Regulation of CDK7-carboxyl-terminal domain kinase activity by the tumor suppressor p16(INK4A) contributes to cell cycle regulation.

The eukaryotic cell cycle is regulated by cyclin-dependent kinases (CDKs). CDK4 and CDK6, which are activated by D-type cyclins during the G(1) phase of the cell cycle, are thought to be responsible for phosphorylation of the retinoblastoma gene product (pRb). The tumor suppressor p16(INK4A) inhibits phosphorylation of pRb by CDK4 and CDK6 and can thereby block cell cycle progression at the G(1)/S boundary.

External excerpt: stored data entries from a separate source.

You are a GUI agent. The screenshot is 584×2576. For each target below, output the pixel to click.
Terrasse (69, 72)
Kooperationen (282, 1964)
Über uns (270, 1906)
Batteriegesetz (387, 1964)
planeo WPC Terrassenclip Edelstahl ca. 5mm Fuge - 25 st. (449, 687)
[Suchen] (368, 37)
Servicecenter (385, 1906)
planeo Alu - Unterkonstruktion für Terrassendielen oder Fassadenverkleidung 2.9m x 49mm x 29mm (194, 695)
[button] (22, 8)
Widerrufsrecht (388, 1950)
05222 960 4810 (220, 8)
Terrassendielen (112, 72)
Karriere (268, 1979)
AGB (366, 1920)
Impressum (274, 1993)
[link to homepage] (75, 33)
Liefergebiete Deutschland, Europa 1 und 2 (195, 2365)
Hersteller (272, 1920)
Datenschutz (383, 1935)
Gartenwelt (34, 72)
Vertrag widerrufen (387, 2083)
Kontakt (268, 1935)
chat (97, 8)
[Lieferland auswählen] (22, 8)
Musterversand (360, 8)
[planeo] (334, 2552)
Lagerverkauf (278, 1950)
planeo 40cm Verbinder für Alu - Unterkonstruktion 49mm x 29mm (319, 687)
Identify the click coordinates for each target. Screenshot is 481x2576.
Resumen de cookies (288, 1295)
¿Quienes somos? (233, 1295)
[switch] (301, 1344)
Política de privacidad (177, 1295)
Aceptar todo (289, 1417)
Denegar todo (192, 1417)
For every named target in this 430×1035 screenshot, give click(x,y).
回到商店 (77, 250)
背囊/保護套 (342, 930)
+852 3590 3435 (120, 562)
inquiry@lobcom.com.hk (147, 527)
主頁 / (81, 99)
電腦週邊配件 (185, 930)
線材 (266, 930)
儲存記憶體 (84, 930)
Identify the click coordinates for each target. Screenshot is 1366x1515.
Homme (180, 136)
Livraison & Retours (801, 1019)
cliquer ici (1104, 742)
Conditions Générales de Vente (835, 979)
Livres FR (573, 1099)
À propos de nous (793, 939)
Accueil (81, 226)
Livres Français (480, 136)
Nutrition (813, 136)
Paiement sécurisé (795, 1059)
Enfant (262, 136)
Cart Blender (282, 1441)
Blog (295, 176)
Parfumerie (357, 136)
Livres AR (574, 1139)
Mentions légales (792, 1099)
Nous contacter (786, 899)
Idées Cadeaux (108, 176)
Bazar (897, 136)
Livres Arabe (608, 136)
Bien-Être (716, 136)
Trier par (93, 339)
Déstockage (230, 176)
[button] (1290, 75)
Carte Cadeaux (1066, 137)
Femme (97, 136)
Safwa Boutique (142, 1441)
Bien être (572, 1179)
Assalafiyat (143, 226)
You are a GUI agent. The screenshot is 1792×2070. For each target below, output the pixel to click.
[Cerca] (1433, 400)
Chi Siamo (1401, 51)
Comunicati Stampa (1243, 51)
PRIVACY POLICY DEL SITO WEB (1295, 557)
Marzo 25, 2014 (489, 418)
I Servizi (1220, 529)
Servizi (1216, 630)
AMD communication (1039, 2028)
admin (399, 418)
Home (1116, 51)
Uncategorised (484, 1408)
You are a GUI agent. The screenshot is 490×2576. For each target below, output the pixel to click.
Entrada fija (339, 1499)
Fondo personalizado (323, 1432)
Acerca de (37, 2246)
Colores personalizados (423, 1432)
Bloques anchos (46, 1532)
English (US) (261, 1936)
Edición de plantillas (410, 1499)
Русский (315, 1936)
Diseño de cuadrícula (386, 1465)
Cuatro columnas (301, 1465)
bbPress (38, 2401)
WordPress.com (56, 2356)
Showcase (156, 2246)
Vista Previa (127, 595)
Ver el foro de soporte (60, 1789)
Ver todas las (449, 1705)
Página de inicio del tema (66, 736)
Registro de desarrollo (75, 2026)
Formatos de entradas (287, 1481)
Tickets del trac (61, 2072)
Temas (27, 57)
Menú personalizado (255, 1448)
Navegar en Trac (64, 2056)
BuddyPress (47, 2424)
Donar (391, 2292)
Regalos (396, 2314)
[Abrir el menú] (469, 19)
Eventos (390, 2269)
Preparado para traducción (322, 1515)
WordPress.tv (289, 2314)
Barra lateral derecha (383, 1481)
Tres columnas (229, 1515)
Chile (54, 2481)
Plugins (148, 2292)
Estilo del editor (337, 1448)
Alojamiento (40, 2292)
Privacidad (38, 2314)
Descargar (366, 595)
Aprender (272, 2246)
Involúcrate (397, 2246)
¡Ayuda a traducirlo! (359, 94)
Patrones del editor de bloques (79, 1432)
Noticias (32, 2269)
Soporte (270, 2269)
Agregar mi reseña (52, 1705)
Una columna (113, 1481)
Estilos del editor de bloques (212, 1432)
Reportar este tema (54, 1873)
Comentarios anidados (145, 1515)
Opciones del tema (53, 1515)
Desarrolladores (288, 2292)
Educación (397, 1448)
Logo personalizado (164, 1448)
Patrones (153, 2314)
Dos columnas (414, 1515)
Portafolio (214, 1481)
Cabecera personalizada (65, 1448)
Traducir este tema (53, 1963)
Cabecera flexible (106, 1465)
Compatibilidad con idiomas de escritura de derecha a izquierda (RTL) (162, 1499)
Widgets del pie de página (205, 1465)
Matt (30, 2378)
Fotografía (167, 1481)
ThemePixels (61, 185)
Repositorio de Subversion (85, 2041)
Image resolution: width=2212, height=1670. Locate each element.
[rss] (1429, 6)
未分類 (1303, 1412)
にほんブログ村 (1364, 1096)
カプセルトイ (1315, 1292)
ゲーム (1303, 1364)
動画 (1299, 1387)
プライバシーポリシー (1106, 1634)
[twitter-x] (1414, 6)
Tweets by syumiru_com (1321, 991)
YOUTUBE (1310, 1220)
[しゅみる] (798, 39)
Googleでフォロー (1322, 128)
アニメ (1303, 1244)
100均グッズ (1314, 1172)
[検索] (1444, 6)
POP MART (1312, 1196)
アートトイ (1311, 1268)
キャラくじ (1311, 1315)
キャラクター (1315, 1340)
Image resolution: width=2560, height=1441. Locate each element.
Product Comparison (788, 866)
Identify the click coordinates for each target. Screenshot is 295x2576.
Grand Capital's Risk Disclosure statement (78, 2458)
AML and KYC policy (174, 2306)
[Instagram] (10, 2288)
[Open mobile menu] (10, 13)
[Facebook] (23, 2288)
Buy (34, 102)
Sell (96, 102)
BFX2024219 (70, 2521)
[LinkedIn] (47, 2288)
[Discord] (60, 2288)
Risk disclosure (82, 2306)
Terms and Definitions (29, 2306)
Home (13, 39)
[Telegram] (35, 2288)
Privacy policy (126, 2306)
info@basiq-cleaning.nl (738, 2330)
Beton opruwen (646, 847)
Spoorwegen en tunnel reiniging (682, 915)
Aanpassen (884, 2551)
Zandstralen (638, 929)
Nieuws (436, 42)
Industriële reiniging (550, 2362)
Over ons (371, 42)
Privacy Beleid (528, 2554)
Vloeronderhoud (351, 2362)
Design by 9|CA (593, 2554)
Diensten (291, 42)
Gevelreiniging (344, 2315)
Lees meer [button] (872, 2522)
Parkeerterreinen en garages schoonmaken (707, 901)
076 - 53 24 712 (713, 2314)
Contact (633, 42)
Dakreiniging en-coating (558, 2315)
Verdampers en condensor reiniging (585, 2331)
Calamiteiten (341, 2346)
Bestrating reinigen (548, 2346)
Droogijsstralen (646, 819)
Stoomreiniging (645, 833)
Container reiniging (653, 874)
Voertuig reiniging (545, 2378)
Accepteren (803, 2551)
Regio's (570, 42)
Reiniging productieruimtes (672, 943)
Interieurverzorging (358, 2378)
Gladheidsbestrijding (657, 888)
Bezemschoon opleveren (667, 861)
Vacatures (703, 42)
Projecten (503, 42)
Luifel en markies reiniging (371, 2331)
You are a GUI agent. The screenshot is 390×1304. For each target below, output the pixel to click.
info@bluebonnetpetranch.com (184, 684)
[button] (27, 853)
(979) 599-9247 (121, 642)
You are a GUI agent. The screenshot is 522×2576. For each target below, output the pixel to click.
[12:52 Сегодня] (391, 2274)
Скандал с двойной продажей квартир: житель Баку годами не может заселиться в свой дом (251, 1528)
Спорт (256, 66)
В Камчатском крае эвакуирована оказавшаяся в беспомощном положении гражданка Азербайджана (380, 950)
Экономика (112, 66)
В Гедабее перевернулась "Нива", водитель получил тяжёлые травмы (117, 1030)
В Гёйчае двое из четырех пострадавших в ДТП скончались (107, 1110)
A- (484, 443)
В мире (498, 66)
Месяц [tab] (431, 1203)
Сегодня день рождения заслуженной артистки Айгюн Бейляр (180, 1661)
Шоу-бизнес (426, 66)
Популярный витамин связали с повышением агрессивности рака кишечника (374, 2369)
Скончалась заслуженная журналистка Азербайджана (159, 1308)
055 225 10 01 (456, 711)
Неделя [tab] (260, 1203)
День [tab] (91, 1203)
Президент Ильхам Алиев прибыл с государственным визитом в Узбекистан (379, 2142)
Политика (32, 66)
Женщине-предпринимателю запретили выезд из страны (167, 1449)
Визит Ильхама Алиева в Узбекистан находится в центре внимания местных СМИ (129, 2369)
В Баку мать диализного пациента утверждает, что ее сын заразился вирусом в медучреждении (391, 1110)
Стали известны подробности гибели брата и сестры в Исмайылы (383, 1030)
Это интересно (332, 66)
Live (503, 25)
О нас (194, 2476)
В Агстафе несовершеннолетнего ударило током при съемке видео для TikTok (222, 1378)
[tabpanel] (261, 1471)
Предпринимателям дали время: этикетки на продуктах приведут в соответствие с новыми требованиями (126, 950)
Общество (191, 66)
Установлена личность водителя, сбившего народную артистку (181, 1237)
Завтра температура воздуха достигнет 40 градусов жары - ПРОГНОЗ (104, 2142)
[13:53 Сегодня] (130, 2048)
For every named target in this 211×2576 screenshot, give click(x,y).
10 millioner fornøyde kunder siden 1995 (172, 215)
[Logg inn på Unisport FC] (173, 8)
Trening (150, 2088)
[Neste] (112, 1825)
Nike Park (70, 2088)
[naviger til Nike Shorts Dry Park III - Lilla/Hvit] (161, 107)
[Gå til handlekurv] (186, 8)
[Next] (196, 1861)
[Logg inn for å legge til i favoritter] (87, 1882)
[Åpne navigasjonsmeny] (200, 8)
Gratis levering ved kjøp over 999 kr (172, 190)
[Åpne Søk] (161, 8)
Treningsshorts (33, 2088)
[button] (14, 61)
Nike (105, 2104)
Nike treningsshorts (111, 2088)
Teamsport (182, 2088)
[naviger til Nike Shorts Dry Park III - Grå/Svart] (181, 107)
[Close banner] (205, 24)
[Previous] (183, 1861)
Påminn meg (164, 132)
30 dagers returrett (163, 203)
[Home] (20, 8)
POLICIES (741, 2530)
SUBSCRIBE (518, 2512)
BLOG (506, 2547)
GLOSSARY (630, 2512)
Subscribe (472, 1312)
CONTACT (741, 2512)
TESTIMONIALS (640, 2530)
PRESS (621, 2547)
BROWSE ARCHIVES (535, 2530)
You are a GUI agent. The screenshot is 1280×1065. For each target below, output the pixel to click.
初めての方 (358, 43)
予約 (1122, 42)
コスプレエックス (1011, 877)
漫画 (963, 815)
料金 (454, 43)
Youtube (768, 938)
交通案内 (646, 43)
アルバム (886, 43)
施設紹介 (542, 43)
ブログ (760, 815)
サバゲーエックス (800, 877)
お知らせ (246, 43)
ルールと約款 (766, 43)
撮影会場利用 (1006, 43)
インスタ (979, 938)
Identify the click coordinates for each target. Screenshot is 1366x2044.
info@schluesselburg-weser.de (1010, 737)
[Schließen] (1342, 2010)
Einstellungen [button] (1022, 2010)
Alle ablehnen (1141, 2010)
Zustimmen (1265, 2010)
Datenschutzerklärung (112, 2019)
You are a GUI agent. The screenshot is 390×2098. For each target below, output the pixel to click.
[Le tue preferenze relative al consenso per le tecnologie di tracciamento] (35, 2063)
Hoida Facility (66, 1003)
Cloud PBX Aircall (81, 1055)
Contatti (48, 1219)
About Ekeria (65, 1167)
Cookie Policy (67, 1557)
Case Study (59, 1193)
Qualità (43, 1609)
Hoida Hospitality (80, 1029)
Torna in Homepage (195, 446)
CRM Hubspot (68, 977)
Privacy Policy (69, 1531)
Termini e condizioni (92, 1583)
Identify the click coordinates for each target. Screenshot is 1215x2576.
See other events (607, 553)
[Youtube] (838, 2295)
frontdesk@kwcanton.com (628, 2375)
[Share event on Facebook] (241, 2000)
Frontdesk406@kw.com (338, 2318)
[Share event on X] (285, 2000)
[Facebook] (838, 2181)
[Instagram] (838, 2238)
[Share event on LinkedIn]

Phosphorylation of the carboxyl-terminal domain (CTD) of the large subunit of RNA polymerase II by general transcription factor TFIIH is believed to be an important regulatory event in transcription. TFIIH contains a CDK7 kinase subunit and phosphorylates the CTD. We have previously shown that p16(INK4A) inhibits phosphorylation of the CTD by TFIIH. Here we report that the ability of p16(INK4A) to inhibit CDK7-CTD kinase contributes to the capacity to induce cell cycle arrest. These results suggest that p16(INK4A) may regulate cell cycle progression by inhibiting not only CDK4-pRb kinase activity but also by modulating CDK7-CTD kinase activity. Regulation of CDK7-CTD kinase activity by p16(INK4A) thus may represent an alternative pathway for controlling cell cycle progression.